The first method is storage of the font encoding information itself (in TTF & OTF). Any effort to properly display Unicode data will include this information, which can make it one of the "easiest" pieces of information to include if you are an application that is doing the work to use the font information to display the text. If you are not such an application creating PDF then it is not something you would likely have - but if you are doing the work to render information in an application then it can be some easily available information to include.

Reverse engineering from that information is obviously quite possible, though I like to think of it as being a way to extract essentially equivalent text, since there are cases -- from Unicode normalization and the way choices are made to favor composed glyphs, as well as other such mappings -- that the text you would get back from using only this data may not be exactly what was originally in the document. This is similar to the issue I pointed out in Documented, schmockumented! It's still kind of cool.... but easier since one has more information available to do the reversal if one has this information.

The distinction should not matter in most cases, especially if you have the same fonts as were used in creating the orginal PDFs. But in cases where you don't have the exact same fonts there can be subtle differences that might matter to you.

Although this is the easiest way to store "Unicode" data in the PDF since it is for the most part just embedding the work you had to do anyway to render, it is not always the easiest way to extract text, however. It can be easy to get it wrong when you do that extraction.

The second method is the ToUnicode table, which is what it sounds like -- the actual Unicode data, with regular pointers (indexes into the text) so the data in the PDF information is directly referencing Unicode data. Depending on what data is stored, you can choose what data will be able to be extracted rather directly.

Now this give a great opportunity to work around some of the potential problems with the font encoding information, obviously (since you are putting actual Unicode text in there you are choosing what goes there). Of course a PDF writer can put in information with the same kinds of transformations as well, but it is the opportunity to do better that is interesting.

I have seen examples where a document would use Arabic compatibility characters -- for more on these see blogs like It Does Not Always Pay to be Compatible and Getting out of dodge (or at least out of the compatibility range!) -- and the PDF's font encoding information would have the same thing, but the ToUnicode table would have the real Unicode Arabic characters. This sort of thing is a great way to help with searching algorithms that scan PDFs so is not an unreasonable way to go here depending on the ultimate goal of the PDF itself.
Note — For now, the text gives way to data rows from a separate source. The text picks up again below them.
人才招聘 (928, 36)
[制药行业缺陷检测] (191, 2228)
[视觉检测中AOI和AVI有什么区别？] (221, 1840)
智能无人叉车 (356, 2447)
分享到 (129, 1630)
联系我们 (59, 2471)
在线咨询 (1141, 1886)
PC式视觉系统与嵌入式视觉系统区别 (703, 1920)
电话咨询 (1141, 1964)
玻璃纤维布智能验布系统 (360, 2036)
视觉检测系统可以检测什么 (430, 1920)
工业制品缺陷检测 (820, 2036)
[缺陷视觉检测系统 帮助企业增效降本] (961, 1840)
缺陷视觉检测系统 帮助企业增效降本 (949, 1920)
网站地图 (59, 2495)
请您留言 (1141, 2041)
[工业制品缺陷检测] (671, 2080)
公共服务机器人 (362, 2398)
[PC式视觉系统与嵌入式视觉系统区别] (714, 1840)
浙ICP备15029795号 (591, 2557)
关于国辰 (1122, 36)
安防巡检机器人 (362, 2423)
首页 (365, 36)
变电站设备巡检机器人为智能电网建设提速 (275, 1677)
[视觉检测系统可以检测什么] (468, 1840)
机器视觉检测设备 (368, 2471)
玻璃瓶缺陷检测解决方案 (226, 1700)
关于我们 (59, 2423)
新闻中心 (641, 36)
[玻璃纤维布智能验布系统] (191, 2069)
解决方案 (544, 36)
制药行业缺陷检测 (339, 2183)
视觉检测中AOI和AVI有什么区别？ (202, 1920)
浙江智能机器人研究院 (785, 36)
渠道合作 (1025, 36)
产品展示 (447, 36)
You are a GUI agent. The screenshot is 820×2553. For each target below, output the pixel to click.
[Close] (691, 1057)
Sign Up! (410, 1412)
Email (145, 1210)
This is not the most common way to go though -- the thing you will most often see in a ToUnicode table is the original text. If you have it anyway, it is easy to add.

The only "hit" to storing both is the size increase of the PDF. As Leonard specifically suggested to me, "...they require the least amount of work as the information is associated with the font itself and the page content need not be impacted. For most things, these should be sufficient..."

The third methodis the ActualText tag. This is the magical way to provide easy shortcuts to the exact data to get back when there are contextual glyphs in the PDF.

Now obviously you can in theory get the same information from either of the previous two methods (which is good because they are the most common!), but in the case of documents with many conceptual glyphs (only some of which might also be in Unicode, though in most cases when they are in Unicode they are compatibility characters as most of these contextual glyphs are things like the conjuncts you might see in Sanskrit, and so on -- special forms of text that can often represent explicit choices on the part of a font.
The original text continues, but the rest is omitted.